Les glaciers fondent, et avec eux la mémoire du climat

18.07.2025 – Theodora Peter

Non seulement les glaciers stockent d’immenses quantités d’eau, mais leurs couches de glace racontent aussi l’histoire du climat d’époques révolues. Pour sauver ces archives menacées de disparition, des chercheurs rassemblent des carottes de glace dans le monde entier, et notamment en Suisse.

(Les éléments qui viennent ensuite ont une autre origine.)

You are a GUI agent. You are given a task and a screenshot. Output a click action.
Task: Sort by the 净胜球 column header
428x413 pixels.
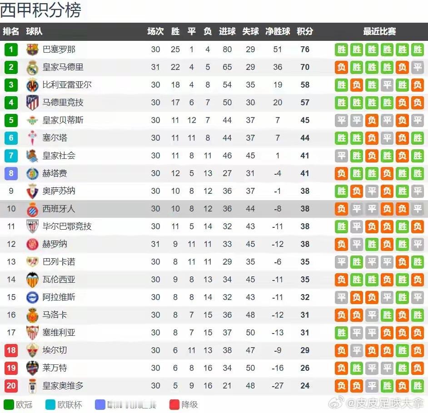pyautogui.click(x=278, y=31)
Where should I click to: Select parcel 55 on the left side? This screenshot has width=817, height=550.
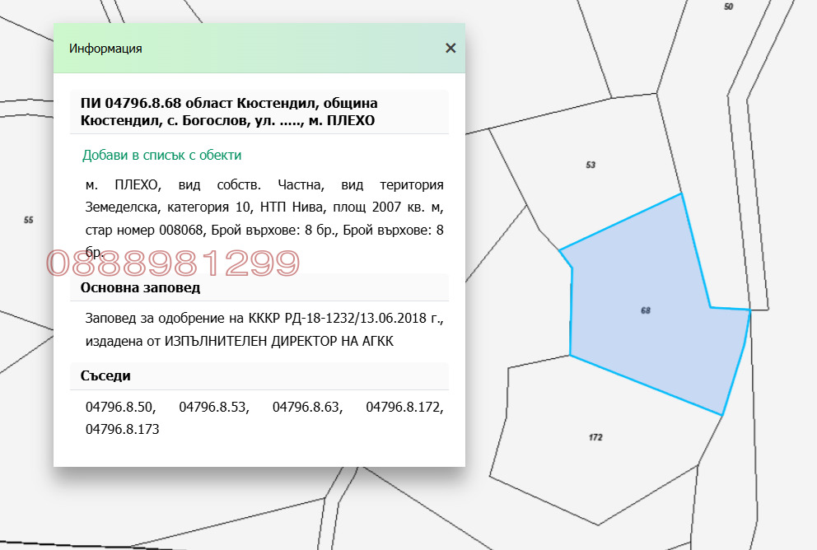[x=29, y=220]
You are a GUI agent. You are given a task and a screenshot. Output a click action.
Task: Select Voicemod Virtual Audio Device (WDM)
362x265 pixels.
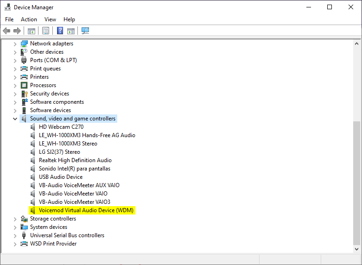pyautogui.click(x=86, y=210)
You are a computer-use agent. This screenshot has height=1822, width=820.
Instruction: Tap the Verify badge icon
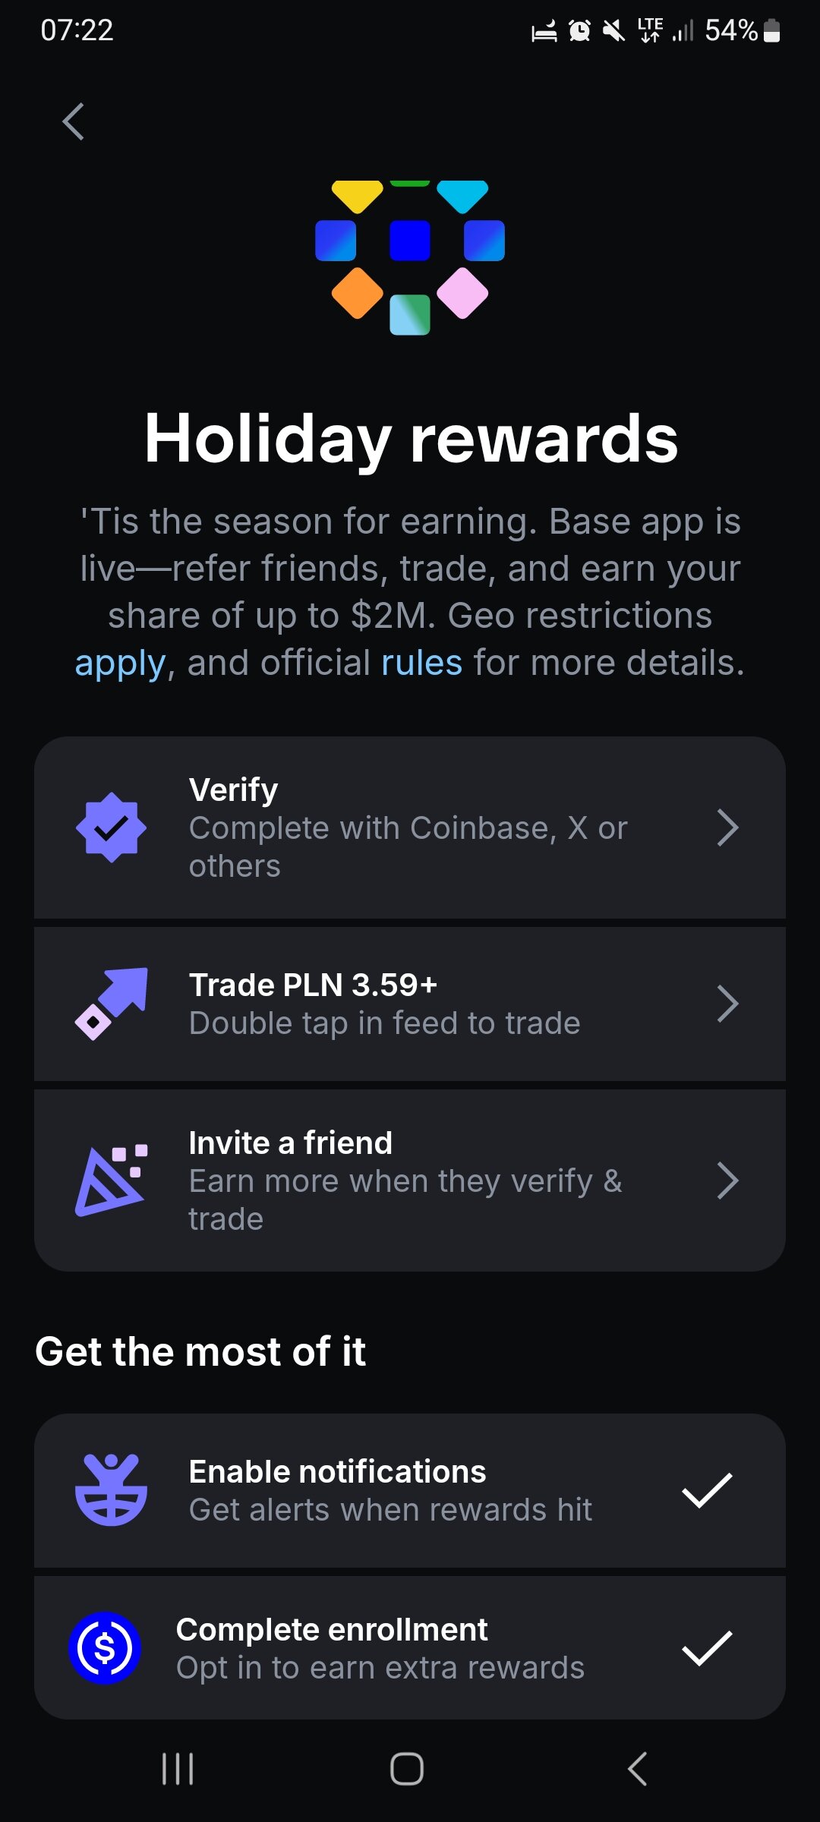(111, 827)
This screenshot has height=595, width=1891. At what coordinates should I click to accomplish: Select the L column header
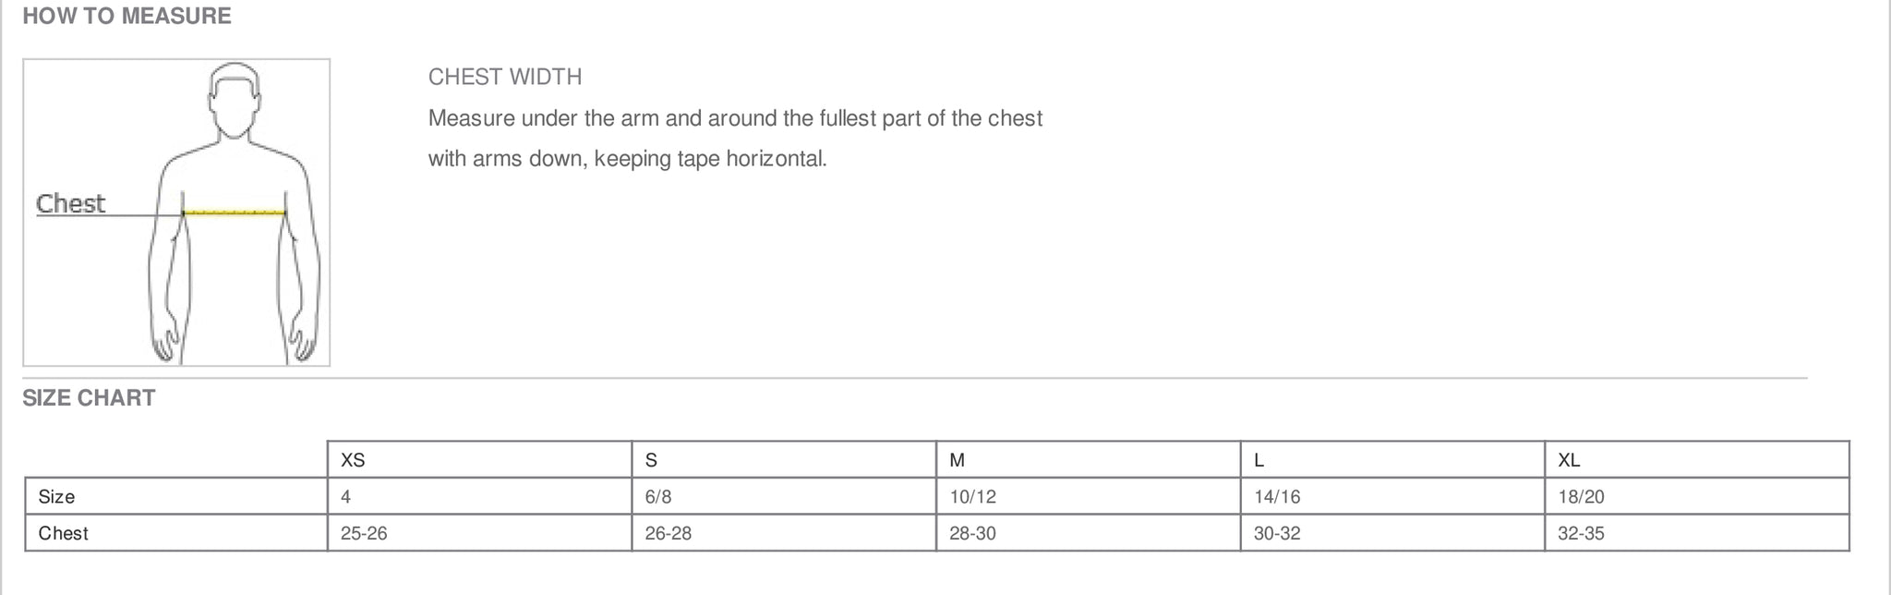1392,460
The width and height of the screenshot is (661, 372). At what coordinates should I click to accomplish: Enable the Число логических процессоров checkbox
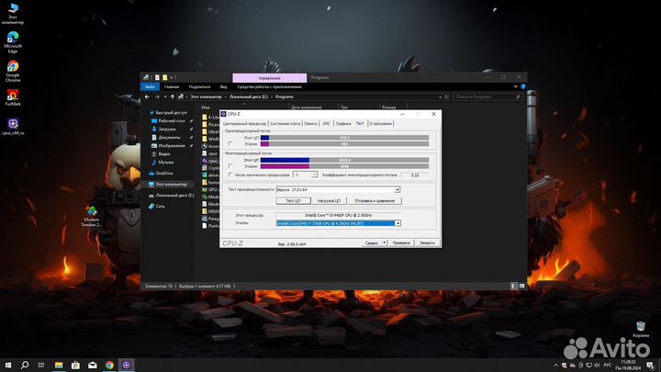click(x=230, y=175)
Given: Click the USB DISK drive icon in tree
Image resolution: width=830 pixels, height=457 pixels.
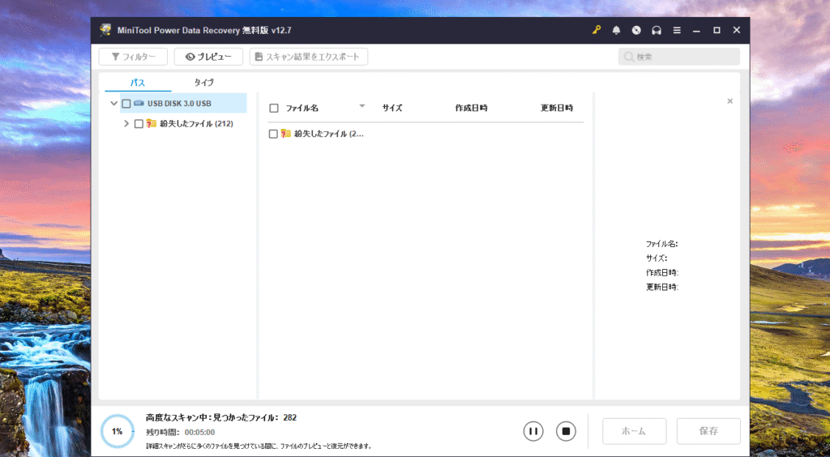Looking at the screenshot, I should [139, 104].
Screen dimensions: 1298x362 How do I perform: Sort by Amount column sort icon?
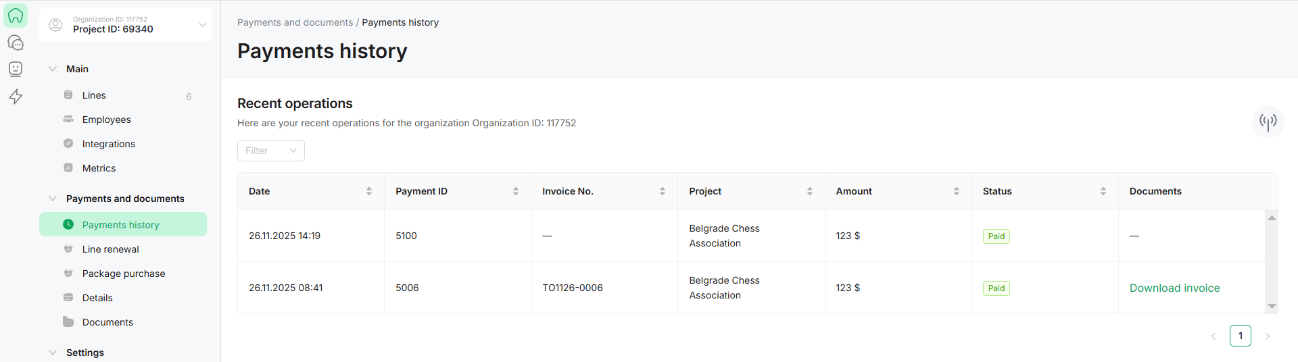pyautogui.click(x=957, y=191)
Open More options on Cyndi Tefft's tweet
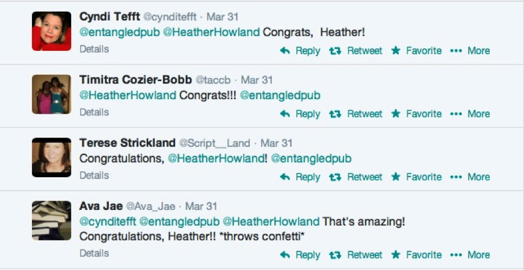Image resolution: width=524 pixels, height=270 pixels. pyautogui.click(x=470, y=51)
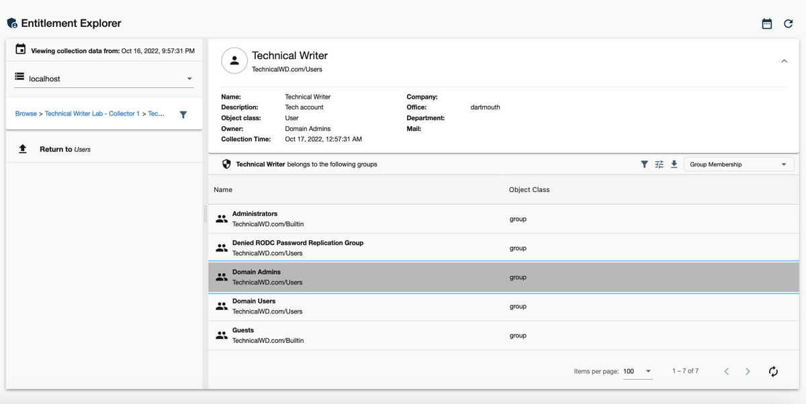Click the refresh icon in top header
Image resolution: width=806 pixels, height=404 pixels.
pyautogui.click(x=789, y=23)
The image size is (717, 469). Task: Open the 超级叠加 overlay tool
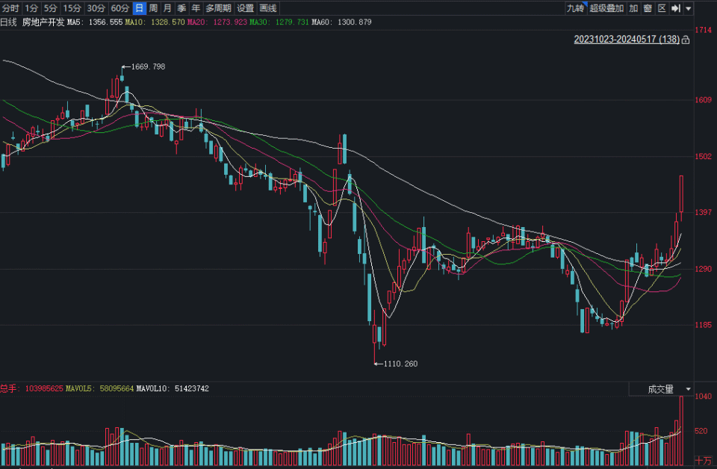pos(606,8)
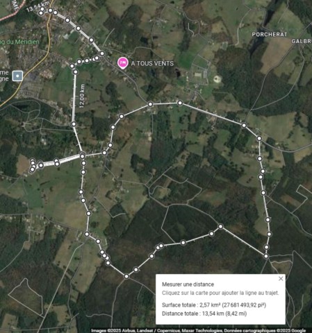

Grotte glaciaire dans le glacier de Furgg à Zermatt (VS). Photo Imago

Dans les Alpes, le réchauffement climatique met les glaces éternelles à toujours plus rude épreuve. En Suisse, les glaciers ont perdu près de 40 % de leur volume depuis l’an 2000, et ils ont même vu 10 % de leur glace fondre rien qu’en 2022 et 2023, des années au climat extrême. Une fonte qui s’est poursuivie à l’été 2024, bien que les chutes de neige aient été exceptionnellement abondantes au cours de l’hiver précédent. Pour alerter le monde sur la gravité de la situation, les Nations Unies ont fait de 2025 l’Année internationale de la préservation des glaciers. C’est que le temps presse: si l’on ne parvient pas à stabiliser la hausse mondiale des températures à moins de 2 °C, les glaciers suisses pourraient avoir disparu d’ici à la fin du siècle.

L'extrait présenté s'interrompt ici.